In about-face, Pentagon says U.S.-trained Syrians gave trucks, weapons to al Qaida
In another embarrassing setback for one of President Obama’s centerpiece strategies for defeating the Islamic State, the Pentagon said Friday that the commander of U.S.-trained Syrians appears to have turned over his pickup trucks and weapons to al Qaeda militants in exchange for protection within days of re-entering his homeland.
The Pentagon admission represented an abrupt reversal of its position as recently as Wednesday, when American military officials firmly denied social media reports that a U.S.-backed commander had defected to Nusra Front, Syria’s al Qaida affiliate, and provided trucks and weapons to the radical Islamic group.
“Unfortunately, we learned today that the New Syrian Force unit now says it did in fact provide six pick-up trucks and a portion of their ammunition to a suspected al-Nusra Front (representative),” Navy Capt. Jeff Davis, a Pentagon spokesman, said Friday evening.
Two days earlier, Davis had stated: “The folks that are part of the New Syrian Force are accounted for, as are their weapons.”
The new revelations angered American military leaders.
“If accurate, the report of New Syrian Force members providing equipment to al Nusra Front is very concerning and a violation of Syria train-and-equip program guidelines,” said Air Force Col. Patrick Ryder, chief spokesman for U.S. Central Command, which runs American military operations in the Middle East.
People claiming to be Nusra members or supporters had posted online photographs of what they said were U.S. weapons handed over to them by the pro-American Syrians, but Davis had dismissed the pictures, saying they were old images that had been “re-purposed.”
On Friday, the Pentagon was forced to backtrack.
“We are using all means at our disposal to look into what exactly happened and determine the appropriate response,” Ryder said.
The distressing episode was the most recent in a series of perplexing problems for a program that Obama had heralded as a key response to Islamic State territorial gains in Iraq and Syria, and one for which Congress appropriated $500 million last December.
Following several months of training in Turkey by U.S. special forces, the first group of Syrian fighters was dispatched back into the country in late July, only to be ambushed by Nusra combatants July 31, with some of them fleeing and others being killed, wounded or captured.
Then, too, the Pentagon denied initial reports of problems but later changed course.
However the Pentagon decides to respond to the new setback, senators from both parties already castigated the Syria train-and-equip program, casting doubt on its future viability.
Sen. Jeff Sessions, an Alabama Republican, called the program “a failure;” Sen. Claire McCaskill, a Missouri Democrat, labeled it “ a joke.”

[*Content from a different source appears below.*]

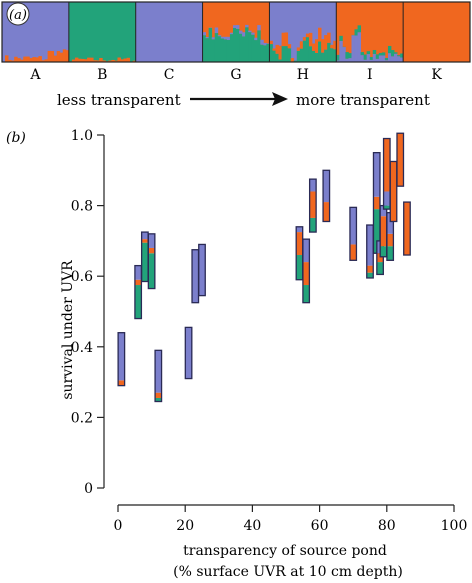 The height and width of the screenshot is (583, 472). I want to click on x-tick-label: 80, so click(387, 526).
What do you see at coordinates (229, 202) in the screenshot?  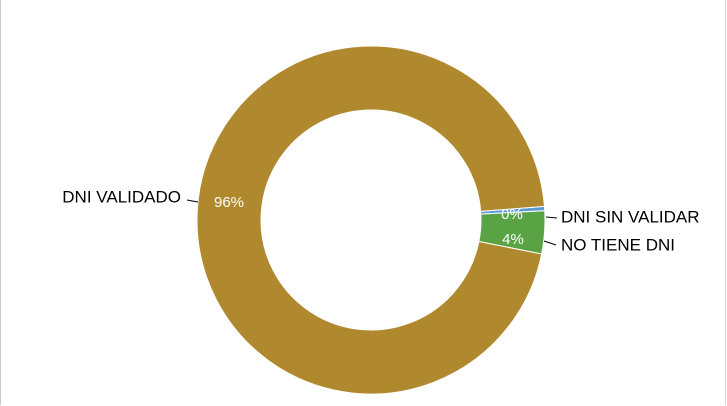 I see `data-label-dni-validado: 96%` at bounding box center [229, 202].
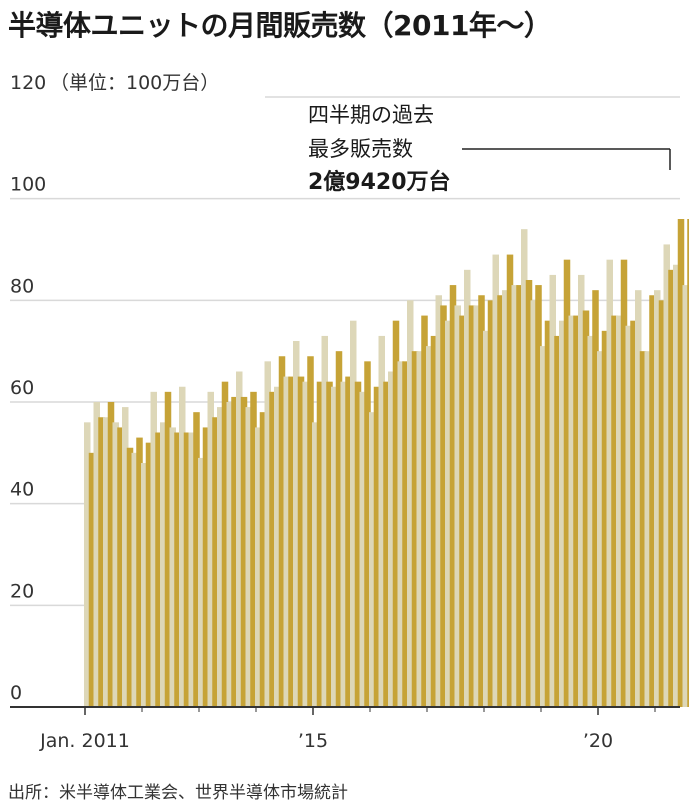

Other lawmakers and analysts have criticized virtually every aspect of the training program, from how Syrian candidates are vetted to how they are trained and whether the U.S.-led air campaign provides sufficient protection once the American-trained troops are back in their homeland.
Pentagon officials in recent weeks have acknowledged past errors and said that the train-and-equip program is being re-evaluated.